WORK ORDER =
Below are records; extract exactly the lines from the one with "You are a GUI" through the final line, including both, but drop the pictures.

INFORMATION SUPPLIED =
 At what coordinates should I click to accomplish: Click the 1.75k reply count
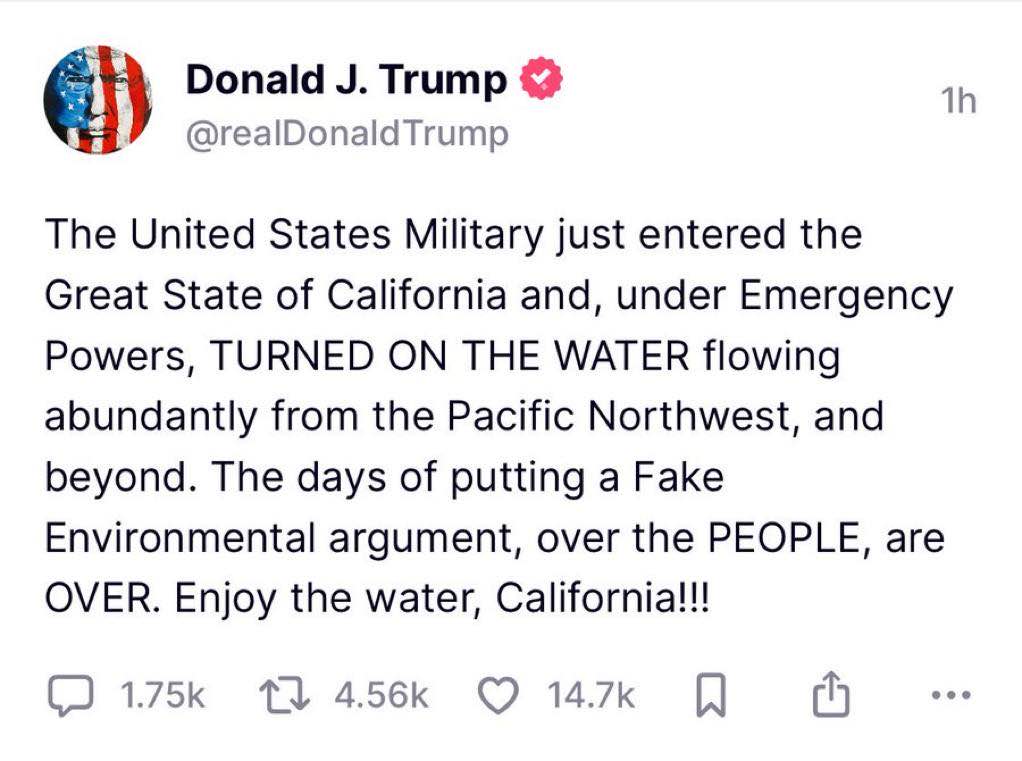coord(162,696)
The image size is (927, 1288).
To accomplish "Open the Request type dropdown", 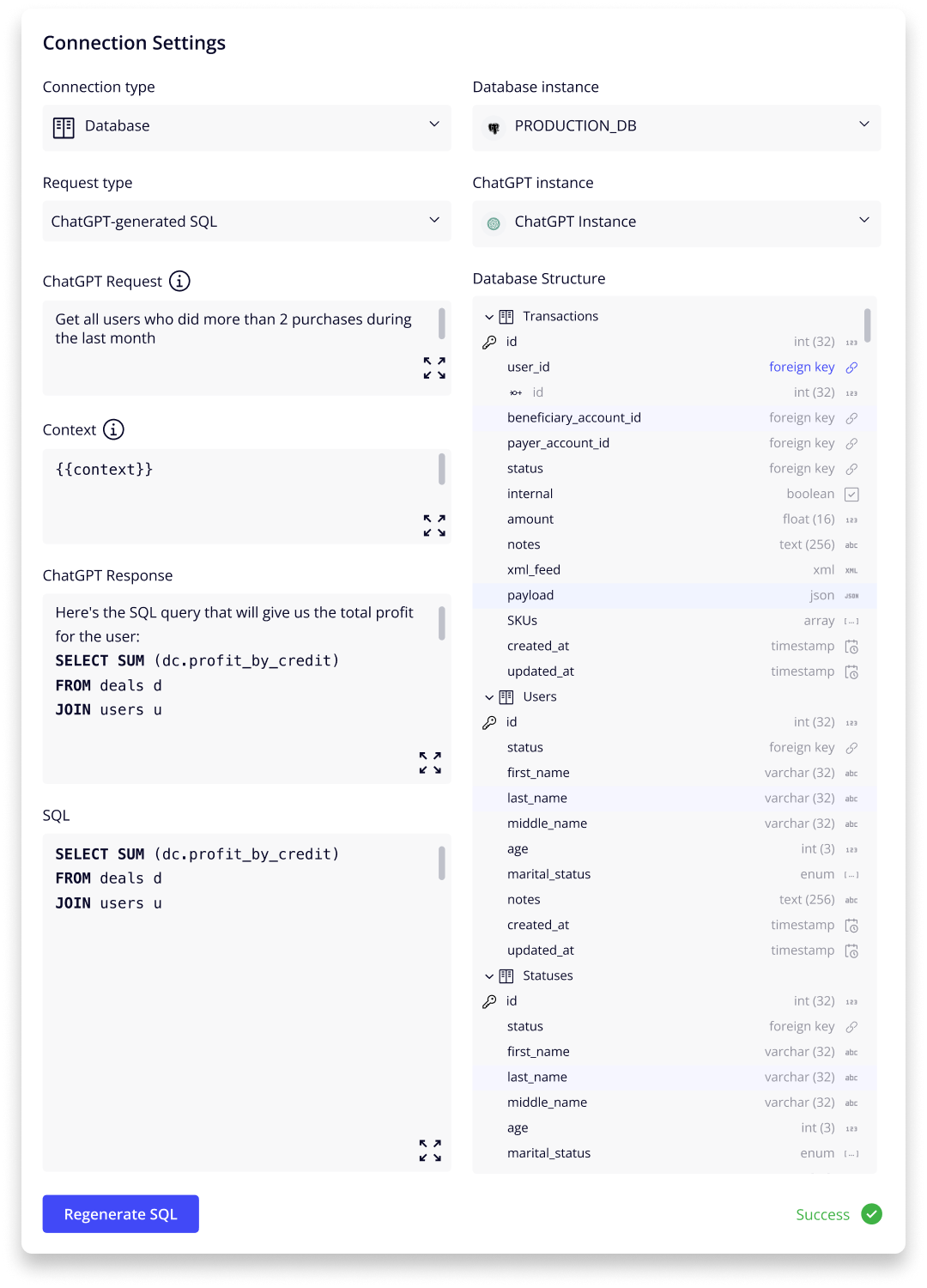I will [x=246, y=222].
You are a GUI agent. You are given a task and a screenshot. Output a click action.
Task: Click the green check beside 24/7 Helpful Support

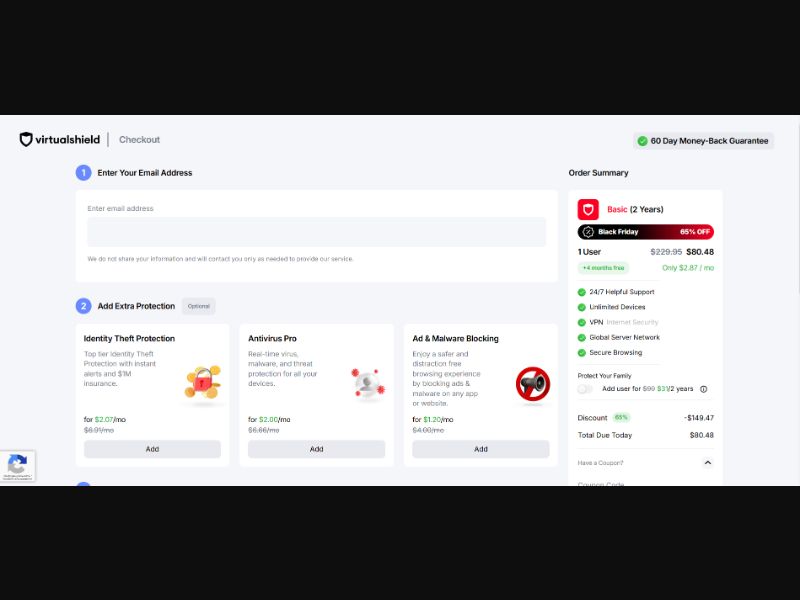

RESULT FOR THIS TASK =
You are a GUI agent. You are given a task and a screenshot. Output a click action.
Task: Click the green check beside 24/7 Helpful Support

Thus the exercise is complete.